Sports drinks tough on teeth
By Cindy Stauffer
Published Oct 19, 2006 14:26
Local dentists and an athletic trainer agree with a recent article in a dental office newsletter that says water is a better choice, particularly if you want to preserve your pearly whites.

Sports drinks are not good for teeth, due to their high sugar and acidic content, one study shows. The article, in “Word of Mouth,” urges patients to avoid or limit their consumption of sports drinks.

“They erode the teeth, take away the enamel and expose the softer underpart,” said Dr. Peter Ross, a pediatric dentist with a Manheim Township practice. “Then here we go with tooth decay.”

Sports drinks such as Gatorade are promoted because they replace electrolytes and carbohydrates lost during strenuous exercise.

Kids often buy into that message.

Hank Fijalkowski sees a lot of athletes show up with a sports drink in their hand for team practices at Millersville University.

“You have to wonder if they weren’t drinking Gatorade, what would they have in their hand,” he said. “Water is a better choice.”

Millersville supplies sports drinks to athletes only on occasion, such as when it is very hot or during a game when athletes are really exerting themselves.

“Our main fluid replenishment is water,” Fijalkowski said.

Younger athletes, such as those in peewee football, midget baseball or youth soccer leagues, need the drinks even less, he said.

“If you’re talking about that level of athletes, the kids probably aren’t working all that hard, compared to high school or college,” he said. “That sugar probably is not helping the calorie loss they get through exercise.”

Kids get drawn in by ads that promise quick energy from the drinks, Ross said.

“You can do with an orange,” he said.

Even eating a piece of chocolate might offer a more healthy energy boost than drinking a Gatorade, he said.

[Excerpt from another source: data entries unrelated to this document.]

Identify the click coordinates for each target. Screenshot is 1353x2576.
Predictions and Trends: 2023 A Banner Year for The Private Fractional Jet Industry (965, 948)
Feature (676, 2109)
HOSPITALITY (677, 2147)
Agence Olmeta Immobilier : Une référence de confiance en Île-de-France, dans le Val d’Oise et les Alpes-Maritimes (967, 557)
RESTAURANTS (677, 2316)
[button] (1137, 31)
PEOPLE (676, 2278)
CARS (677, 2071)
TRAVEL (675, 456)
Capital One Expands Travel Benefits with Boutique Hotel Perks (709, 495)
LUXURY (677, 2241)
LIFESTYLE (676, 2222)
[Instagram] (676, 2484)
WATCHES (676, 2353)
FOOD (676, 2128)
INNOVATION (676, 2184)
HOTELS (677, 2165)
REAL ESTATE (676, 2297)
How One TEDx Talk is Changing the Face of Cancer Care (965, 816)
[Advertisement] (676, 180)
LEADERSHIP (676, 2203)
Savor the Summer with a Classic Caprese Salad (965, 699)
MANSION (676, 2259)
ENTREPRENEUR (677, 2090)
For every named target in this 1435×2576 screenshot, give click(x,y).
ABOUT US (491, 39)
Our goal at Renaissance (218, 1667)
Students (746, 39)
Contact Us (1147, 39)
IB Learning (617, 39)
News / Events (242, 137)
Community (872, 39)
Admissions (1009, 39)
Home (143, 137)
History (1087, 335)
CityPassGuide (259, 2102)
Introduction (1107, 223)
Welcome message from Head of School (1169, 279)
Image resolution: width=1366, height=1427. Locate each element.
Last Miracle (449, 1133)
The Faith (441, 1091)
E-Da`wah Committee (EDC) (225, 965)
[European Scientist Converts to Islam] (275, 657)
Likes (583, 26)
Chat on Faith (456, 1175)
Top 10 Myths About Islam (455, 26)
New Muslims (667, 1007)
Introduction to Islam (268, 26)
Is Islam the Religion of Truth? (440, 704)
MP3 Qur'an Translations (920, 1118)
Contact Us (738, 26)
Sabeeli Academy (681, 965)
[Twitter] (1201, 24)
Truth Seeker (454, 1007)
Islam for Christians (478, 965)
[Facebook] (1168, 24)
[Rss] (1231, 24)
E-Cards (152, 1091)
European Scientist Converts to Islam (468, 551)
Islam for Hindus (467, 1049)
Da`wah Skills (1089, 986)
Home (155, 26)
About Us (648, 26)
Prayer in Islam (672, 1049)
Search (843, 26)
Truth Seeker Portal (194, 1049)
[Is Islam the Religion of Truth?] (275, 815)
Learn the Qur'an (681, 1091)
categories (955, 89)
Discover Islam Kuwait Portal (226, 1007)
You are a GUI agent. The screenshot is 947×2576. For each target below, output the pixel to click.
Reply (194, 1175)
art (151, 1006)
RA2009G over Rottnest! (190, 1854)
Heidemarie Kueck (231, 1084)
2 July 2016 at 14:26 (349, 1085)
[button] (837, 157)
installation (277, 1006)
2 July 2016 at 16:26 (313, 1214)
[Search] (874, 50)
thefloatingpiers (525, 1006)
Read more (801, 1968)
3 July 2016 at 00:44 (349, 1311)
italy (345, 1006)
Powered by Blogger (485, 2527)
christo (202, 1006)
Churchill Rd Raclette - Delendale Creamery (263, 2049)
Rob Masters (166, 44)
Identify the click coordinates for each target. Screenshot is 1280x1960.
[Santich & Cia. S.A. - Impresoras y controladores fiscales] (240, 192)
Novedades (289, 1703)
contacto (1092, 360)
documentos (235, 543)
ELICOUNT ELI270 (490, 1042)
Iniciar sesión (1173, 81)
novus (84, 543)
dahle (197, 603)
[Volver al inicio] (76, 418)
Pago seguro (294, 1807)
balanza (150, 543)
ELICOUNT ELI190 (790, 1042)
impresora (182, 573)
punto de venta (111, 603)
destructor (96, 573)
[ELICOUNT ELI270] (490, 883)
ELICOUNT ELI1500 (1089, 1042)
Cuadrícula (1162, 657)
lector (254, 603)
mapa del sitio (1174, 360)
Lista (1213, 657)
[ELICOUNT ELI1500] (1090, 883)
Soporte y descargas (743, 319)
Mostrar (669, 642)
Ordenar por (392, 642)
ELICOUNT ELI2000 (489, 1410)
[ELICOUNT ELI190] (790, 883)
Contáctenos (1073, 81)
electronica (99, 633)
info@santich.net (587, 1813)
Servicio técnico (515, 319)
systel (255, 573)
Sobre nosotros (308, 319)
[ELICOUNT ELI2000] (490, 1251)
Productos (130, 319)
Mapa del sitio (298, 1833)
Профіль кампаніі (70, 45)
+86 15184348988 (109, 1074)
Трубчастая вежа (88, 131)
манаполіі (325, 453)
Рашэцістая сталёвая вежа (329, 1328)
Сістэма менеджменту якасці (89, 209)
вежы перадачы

Chocolate has milk in it, and also is cleared out of the mouth faster than a drink, which bathes the teeth longer.

Ross has seen first-hand how sports drinks can damage teeth.

Ross serves in the Army Reserves as a commander with the Pacific Regional Dental Command out of Tripler Army Medical Center in Honolulu, Hawaii. He has examined the teeth of soldiers returning from the war in Iraq.

“It’s the desert, it’s hot, they are exercising and dehydrated and these sports drinks are widely available to them,” he said. “They’re coming back full of tooth decay.”

Dr. Stephen Miller, a pediatric dentist who has a Manheim Township office, said kids also can choose other drinks with a lower sugar content, such as Propel and Fruit20.

“All are low in sugar,” said Erika Miller, Miller’s office manager.

Sports drinks are OK in moderation if you follow up with the proper care, one dentist said.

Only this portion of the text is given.